Why AI Agents Need Code Execution Sandboxes
When an AI agent generates code, something needs to run it. That something cannot be your production server. User-generated or AI-generated code might contain infinite loops, excessive memory allocation, malicious system calls, or simple bugs that crash the host process. You need isolated, ephemeral environments that execute untrusted code safely and report results back.
Three categories of AI applications need code execution: AI coding agents (Devin, OpenDevin, SWE-Agent) that write, test, and debug code autonomously. AI data analysts that generate and run Python scripts to answer questions about datasets. AI assistants with tool use that execute code as one of many available tools. Each has different requirements for execution speed, language support, persistence, and GPU access.
E2B, Modal Sandboxes, and Fly Machines are the three leading infrastructure options, each designed for different use cases. E2B is purpose-built for AI code execution. Modal provides general serverless compute with sandbox capabilities. Fly Machines offer container-based isolation with global edge deployment. Your choice depends on latency requirements, language needs, and whether you need GPU access. Our guide to AI tool use agents covers the broader architecture for agents that execute code.
E2B: Purpose-Built for AI Code Execution
E2B (short for "Edge to Backend") is designed specifically for AI applications that need to run code. It provides lightweight, secure sandboxes that spin up in milliseconds and support multiple programming languages.
How It Works
E2B provides a cloud sandbox API. Your AI agent sends code to E2B, which spins up an isolated microVM (based on Firecracker, the same technology AWS Lambda uses), executes the code, and returns the output. Each sandbox gets its own filesystem, network isolation, and resource limits. Sandboxes persist for the session duration (configurable, default 5 minutes) so agents can run multiple code snippets in the same environment.
Strengths
Cold start under 200ms. This is critical for interactive AI assistants where users expect near-instant responses. Support for Python, JavaScript, TypeScript, R, Julia, Bash, and custom Docker images. The SDK integrates cleanly with LangChain, Vercel AI SDK, and direct API calls. Built-in filesystem persistence within a session means agents can write files, install packages, and build on previous outputs. 8K+ GitHub stars and a growing ecosystem of templates for common use cases (data analysis, web scraping, document processing).
Weaknesses
No GPU access. If your AI agent needs to run ML models, image processing, or GPU-accelerated computation inside the sandbox, E2B cannot help. Limited compute per sandbox (1 vCPU, 512MB RAM on the free tier). Long-running processes (over 24 hours) are not supported. E2B is optimized for short code executions, not persistent compute.
Pricing
Free tier: 100 sandbox hours/month. Pro: $0.10 per sandbox hour (billed per second). Enterprise: custom pricing with dedicated infrastructure. For an AI assistant running 10,000 code executions per day averaging 5 seconds each, monthly cost is approximately $140.

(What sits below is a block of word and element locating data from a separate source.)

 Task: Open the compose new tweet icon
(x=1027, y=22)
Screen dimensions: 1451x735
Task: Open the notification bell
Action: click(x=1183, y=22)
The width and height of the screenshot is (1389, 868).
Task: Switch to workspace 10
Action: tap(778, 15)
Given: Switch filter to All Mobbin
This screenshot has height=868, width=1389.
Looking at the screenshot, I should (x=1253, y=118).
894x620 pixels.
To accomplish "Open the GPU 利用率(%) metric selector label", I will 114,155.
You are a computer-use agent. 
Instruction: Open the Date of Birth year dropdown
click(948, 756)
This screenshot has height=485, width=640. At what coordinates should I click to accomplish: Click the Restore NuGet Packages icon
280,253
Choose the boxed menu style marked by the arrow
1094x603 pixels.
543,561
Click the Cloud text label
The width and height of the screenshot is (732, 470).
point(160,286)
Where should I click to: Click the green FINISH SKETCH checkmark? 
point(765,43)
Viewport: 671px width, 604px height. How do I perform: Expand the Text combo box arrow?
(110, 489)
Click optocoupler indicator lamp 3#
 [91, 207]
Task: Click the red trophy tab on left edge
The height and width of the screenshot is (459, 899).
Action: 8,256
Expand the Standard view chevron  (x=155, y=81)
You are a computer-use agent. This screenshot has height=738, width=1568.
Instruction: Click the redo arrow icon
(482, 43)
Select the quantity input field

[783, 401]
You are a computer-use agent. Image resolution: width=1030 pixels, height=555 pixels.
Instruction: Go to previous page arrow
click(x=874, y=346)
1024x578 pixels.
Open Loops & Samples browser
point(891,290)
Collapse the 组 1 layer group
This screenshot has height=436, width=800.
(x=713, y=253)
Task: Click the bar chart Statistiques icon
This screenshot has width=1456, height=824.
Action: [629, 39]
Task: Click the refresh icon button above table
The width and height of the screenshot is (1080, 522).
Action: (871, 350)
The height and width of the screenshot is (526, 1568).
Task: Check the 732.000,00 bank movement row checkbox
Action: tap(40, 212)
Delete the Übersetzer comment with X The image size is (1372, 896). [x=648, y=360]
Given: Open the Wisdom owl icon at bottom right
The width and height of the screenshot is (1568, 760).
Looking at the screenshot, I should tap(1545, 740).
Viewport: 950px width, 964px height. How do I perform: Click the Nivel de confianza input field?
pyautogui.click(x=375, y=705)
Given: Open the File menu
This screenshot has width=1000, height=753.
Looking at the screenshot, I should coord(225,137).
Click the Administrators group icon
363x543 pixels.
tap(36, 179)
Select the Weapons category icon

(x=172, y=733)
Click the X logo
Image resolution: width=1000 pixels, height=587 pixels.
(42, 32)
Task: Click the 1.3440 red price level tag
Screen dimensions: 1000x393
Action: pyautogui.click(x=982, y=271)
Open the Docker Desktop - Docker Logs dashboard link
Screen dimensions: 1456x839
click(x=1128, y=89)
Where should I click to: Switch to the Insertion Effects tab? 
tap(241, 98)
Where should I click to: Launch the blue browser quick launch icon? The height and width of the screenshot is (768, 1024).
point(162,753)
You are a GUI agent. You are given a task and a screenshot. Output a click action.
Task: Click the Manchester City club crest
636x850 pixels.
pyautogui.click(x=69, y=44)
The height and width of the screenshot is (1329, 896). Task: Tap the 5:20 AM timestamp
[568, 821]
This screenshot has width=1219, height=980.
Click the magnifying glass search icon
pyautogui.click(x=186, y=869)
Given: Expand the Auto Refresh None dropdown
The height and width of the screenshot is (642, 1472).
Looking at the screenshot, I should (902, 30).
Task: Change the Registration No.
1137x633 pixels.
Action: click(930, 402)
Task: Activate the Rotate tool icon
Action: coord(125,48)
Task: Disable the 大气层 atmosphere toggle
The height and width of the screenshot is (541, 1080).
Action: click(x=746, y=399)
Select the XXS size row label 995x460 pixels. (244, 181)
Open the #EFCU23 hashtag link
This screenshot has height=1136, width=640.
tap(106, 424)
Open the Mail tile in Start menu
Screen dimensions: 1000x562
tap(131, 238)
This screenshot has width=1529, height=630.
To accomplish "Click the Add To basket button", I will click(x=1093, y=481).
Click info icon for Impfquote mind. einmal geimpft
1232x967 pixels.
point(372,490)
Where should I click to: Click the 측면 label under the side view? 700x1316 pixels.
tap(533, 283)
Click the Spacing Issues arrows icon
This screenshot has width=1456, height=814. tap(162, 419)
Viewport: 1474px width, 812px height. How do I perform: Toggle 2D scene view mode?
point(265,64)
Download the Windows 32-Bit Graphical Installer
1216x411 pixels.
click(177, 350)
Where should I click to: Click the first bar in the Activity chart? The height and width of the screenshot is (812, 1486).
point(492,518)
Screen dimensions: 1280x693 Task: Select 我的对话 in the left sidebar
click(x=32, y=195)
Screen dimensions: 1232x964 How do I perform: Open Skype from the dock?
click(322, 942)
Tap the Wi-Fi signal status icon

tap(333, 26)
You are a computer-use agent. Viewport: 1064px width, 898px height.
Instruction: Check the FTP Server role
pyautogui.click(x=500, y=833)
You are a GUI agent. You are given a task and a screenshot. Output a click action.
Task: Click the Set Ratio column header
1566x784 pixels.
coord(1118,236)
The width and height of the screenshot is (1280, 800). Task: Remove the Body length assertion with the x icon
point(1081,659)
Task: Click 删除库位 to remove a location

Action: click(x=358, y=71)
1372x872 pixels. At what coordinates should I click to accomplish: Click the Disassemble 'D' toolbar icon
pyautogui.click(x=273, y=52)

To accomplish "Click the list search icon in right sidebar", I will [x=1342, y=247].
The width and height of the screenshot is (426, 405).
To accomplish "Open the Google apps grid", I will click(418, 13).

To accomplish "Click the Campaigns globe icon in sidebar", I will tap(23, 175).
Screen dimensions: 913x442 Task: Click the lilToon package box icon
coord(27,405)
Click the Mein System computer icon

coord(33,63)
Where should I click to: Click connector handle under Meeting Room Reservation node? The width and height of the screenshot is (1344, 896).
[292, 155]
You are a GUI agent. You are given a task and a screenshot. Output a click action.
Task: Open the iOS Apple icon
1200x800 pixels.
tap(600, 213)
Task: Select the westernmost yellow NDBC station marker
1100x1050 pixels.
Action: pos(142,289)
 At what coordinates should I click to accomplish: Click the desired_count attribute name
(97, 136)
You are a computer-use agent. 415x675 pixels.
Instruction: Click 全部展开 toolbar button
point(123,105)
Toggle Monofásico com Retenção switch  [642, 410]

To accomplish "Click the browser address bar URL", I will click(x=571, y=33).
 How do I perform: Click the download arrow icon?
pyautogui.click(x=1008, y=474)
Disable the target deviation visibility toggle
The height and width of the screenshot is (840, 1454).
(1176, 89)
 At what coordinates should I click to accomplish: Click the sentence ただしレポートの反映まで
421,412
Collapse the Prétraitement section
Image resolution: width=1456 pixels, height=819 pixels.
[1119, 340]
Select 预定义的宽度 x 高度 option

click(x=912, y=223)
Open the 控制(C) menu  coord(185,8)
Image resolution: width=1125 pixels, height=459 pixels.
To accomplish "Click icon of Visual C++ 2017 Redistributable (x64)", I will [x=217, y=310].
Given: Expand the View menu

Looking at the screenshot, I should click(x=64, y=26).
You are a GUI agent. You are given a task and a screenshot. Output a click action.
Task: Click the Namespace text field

Modal Sandboxes: Serverless Compute with GPU Access
Modal started as a serverless compute platform for ML workloads and has added sandbox capabilities for AI agent use cases. It provides the most powerful execution environment of the three, including GPU access.
How It Works
Modal uses container-based isolation. You define a sandbox environment (base image, installed packages, resource allocation) and Modal provisions it on demand. Code executes in isolated containers with configurable CPU, memory, and GPU resources. Modal's infrastructure handles scaling, cold starts, and resource cleanup automatically.
Strengths
GPU access is Modal's unique advantage. If your AI agent needs to run inference on a local model, process images with computer vision, or execute GPU-accelerated data transformations, Modal is the only option of the three that supports it. A100 and H100 GPUs are available on demand. Cold starts are under 1 second for warmed containers and 5 to 10 seconds for cold containers (GPU containers take longer). Modal's Python SDK is elegant, and the function decorator pattern makes it easy to turn any Python function into a remote execution. Support for 320+ GPU models and custom Docker images gives you maximum flexibility.
Weaknesses
Higher latency than E2B for simple code execution (1 to 5 seconds cold start vs 200ms). Pricing is higher because you are paying for more powerful infrastructure. The sandbox feature is newer and less mature than E2B's dedicated offering. JavaScript support is limited compared to Python. Modal is Python-first, and while you can run any language in a custom container, the SDK and DX are optimized for Python workflows.
Pricing
Pay per second of compute. CPU: $0.0000575/sec (roughly $0.21/hour). GPU: $0.001067/sec for A10G ($3.84/hour) up to $0.003/sec for H100 ($10.80/hour). For the same 10,000 daily code executions averaging 5 seconds, CPU-only costs approximately $86/month. With GPU, costs increase significantly based on GPU type and usage duration.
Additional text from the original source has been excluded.